YU.TO.RI

 「ゆとり」は、本来悪い意味で用いられる言葉ではない。「ゆとり教育」というものに僕も未来を感じていた。それが、どこをどう間違ったのか知らないけれど、円周率を3にするというトンデモに到達してしまった。
 休日を増やし、教科書の内容を減らす。「ゆとり教育」の概要はおよそそういうものだった。要は、教育を教育機関や教育期間の外に丸投げしてしまったのである。一言で言い表すならば「責任転嫁教育」ということになるだろうか。つまり、教育の外部委託である。こうして、僕が期待した「ゆとり」とは似ても似つかない化け物が出来上がってしまった。化け物から生まれるのが「化け物」だったとしても何ら驚きではない。

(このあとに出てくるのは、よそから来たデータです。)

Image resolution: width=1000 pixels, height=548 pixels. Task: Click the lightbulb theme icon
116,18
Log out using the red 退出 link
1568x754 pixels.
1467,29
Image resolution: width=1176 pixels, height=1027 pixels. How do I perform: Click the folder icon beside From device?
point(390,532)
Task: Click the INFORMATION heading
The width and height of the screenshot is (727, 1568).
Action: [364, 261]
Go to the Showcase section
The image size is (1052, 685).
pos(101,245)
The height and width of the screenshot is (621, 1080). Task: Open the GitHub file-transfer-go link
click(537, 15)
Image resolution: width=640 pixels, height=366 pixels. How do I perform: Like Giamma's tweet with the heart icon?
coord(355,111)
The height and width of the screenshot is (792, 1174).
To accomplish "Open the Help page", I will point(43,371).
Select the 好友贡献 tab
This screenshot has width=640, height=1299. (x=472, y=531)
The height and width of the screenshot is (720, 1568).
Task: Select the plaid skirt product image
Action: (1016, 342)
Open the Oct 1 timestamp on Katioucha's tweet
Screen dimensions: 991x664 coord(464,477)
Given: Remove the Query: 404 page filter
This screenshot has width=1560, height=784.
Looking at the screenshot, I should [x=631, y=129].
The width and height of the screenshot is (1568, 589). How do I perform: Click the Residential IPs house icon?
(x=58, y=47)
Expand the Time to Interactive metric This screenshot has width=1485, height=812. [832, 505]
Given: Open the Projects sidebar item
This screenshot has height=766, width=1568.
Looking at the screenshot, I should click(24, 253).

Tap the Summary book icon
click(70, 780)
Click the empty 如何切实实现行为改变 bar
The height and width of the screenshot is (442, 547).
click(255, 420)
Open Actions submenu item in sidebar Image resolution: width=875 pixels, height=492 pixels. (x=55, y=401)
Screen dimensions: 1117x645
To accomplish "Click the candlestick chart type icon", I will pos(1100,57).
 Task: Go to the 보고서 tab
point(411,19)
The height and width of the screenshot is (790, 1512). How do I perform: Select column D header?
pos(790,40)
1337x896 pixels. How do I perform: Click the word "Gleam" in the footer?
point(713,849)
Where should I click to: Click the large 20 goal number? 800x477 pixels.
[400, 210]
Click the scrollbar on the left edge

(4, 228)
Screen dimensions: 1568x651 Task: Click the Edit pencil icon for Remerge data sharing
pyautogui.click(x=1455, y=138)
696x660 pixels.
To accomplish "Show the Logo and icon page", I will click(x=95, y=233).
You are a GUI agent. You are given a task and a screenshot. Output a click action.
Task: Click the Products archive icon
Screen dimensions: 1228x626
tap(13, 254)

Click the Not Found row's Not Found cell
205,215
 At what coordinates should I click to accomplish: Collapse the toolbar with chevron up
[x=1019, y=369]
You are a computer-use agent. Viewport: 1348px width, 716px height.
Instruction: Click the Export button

 「詰め込み教育」は僕も不健全な代物だったと思う。なぜなら、何かを覚えたり知ったりすることへの動機づけが欠如していたから。なぜ知りたいのか、なぜ覚えるのか、そういった教育の動機をすっ飛ばしてしまった点が最大の欠点だったのだと思う。このような動機は、児童・生徒自身が自然と抱く場合もあるだろうけれど、多くの場合は、教師を含めた先人が教えることになる。この、動機を教えるという作業は、大変時間がかかるし、経済的に効率も悪い。それでも敢えて「ゆとり」を掲げたのだろうと思ったからこその期待だったのだが、神童とよばれ、秀才と称され、末は博士が大臣かと噂された人たちは、どうやら何もわかっていなかったらしい。いや、全てを完全に理解した上で、はなから教育なんて視界に入っていなかったのかもしれない。
 もしも、「正しい」「ゆとり教育」を実施した場合、6・3・3制を変える必要があるだろう。誰もが、大学を卒業すると25歳、というくらいに教育に時間を割く必要が出てくるかもしれない。そうなれば、企業は採用基準の大幅な改変を行わなければならないし、これは経済的には莫大なマイナスを生み出すことになるだろう。「Time is money.」な世の中で、「ゆとり」はmoneyの浪費を意味する。金か教育か、どちらかをはっきり選択しなければ、奇妙な「ゆとり」が生まれてしまう。
 ちなみに、金を選んだ場合、軍隊的な教育が最も効率的なものとして採用されるかもしれない。「教え諭す」とか「説得する」とか「納得させる」とか、そういった非効率的なことを回避できるのだから。それに、思想教育を徹底することで、効率性はいっそう上昇する。それでも疑問を抱いたり反抗したりする児童なり生徒なりはどうしてもいなくならないだろう。だから、仮想の敵を作り出すことで、軍隊的な教育の正当性を維持することが重要になってくる。モデルになってくれる国がすぐそばにあるし、昔の経験を活かすこともできる。こりゃあ楽だ。